Data listing:
------------------------------------------------------------------------
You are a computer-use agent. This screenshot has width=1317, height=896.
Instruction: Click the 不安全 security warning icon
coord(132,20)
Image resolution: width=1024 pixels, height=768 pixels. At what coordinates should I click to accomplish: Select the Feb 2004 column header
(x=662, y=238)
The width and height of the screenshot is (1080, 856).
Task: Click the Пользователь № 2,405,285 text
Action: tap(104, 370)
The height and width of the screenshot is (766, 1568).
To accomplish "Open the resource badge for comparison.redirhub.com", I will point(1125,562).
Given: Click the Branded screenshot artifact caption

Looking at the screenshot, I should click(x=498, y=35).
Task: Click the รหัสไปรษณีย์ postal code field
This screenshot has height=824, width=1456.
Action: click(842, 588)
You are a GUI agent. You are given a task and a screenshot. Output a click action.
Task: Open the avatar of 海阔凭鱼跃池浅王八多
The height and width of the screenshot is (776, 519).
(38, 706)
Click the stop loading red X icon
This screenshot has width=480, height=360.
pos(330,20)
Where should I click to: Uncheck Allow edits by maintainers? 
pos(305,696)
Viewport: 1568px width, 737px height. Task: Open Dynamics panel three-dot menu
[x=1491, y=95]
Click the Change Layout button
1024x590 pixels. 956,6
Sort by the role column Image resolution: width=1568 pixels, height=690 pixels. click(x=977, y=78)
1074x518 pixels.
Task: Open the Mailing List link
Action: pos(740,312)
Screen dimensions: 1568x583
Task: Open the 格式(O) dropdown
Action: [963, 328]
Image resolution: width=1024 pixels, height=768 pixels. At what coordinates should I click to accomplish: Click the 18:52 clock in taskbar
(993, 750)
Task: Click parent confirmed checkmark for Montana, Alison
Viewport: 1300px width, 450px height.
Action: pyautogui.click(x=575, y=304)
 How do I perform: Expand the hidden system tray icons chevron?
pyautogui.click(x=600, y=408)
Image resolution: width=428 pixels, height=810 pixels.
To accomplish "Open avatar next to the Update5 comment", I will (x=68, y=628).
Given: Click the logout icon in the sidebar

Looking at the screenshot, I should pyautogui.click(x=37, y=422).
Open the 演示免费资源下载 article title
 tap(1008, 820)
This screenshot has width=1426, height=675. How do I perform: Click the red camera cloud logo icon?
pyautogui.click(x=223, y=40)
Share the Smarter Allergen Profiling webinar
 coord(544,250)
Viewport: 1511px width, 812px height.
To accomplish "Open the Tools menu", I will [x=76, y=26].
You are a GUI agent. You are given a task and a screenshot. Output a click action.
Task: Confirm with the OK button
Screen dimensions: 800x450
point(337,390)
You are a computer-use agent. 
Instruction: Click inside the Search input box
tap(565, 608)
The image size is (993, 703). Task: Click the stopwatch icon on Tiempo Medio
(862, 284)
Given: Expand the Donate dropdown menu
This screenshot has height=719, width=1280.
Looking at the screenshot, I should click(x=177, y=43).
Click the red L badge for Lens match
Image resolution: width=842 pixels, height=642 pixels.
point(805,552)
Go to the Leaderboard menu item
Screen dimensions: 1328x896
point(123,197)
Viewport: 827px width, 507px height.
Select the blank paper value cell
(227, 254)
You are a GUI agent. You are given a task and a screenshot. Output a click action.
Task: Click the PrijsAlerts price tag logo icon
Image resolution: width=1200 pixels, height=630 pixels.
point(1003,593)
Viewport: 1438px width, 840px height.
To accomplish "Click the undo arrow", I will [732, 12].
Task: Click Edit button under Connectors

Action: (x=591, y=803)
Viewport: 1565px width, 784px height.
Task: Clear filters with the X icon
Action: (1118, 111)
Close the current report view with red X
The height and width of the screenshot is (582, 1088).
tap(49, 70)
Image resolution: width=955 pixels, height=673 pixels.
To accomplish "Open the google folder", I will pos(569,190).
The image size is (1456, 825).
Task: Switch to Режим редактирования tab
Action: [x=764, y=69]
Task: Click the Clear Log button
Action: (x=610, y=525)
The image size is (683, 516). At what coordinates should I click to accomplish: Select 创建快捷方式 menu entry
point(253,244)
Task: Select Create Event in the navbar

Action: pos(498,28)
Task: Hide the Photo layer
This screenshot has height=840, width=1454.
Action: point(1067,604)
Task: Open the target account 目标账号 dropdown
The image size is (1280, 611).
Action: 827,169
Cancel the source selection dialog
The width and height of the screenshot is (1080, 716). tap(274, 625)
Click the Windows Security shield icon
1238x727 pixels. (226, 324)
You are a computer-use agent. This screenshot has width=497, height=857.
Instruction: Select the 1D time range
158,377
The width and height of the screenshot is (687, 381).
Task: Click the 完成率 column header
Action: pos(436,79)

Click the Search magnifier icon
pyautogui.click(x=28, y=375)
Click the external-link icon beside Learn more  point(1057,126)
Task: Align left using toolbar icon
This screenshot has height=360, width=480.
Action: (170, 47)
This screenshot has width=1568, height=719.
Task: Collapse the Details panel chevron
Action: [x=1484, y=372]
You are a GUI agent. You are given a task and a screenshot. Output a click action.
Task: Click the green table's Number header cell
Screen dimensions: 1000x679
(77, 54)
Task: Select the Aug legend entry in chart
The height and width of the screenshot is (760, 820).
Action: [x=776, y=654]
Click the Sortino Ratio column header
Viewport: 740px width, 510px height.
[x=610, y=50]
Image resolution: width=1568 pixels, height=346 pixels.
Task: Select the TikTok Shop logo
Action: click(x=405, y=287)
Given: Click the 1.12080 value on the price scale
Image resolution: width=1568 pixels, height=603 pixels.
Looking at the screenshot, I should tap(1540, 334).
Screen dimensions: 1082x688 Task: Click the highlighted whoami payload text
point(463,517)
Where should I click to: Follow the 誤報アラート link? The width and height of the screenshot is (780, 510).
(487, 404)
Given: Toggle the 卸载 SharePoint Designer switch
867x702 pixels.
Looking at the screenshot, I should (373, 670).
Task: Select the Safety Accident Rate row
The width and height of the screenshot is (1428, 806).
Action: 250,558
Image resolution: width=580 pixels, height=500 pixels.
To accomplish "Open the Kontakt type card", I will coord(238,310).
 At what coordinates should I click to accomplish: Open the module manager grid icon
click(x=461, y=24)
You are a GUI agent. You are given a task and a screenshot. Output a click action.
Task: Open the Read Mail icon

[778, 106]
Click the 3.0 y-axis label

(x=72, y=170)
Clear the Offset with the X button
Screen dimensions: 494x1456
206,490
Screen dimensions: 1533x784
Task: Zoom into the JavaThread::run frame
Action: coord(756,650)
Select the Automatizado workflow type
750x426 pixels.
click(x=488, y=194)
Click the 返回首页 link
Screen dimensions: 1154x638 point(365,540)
------------------------------------------------------------------------
Problem to work on:
Return every line of the entries above that contains the word "chevron". Case counts.

Task result:
 How do I perform: Expand the hidden system tray icons chevron?
Task: Collapse the Details panel chevron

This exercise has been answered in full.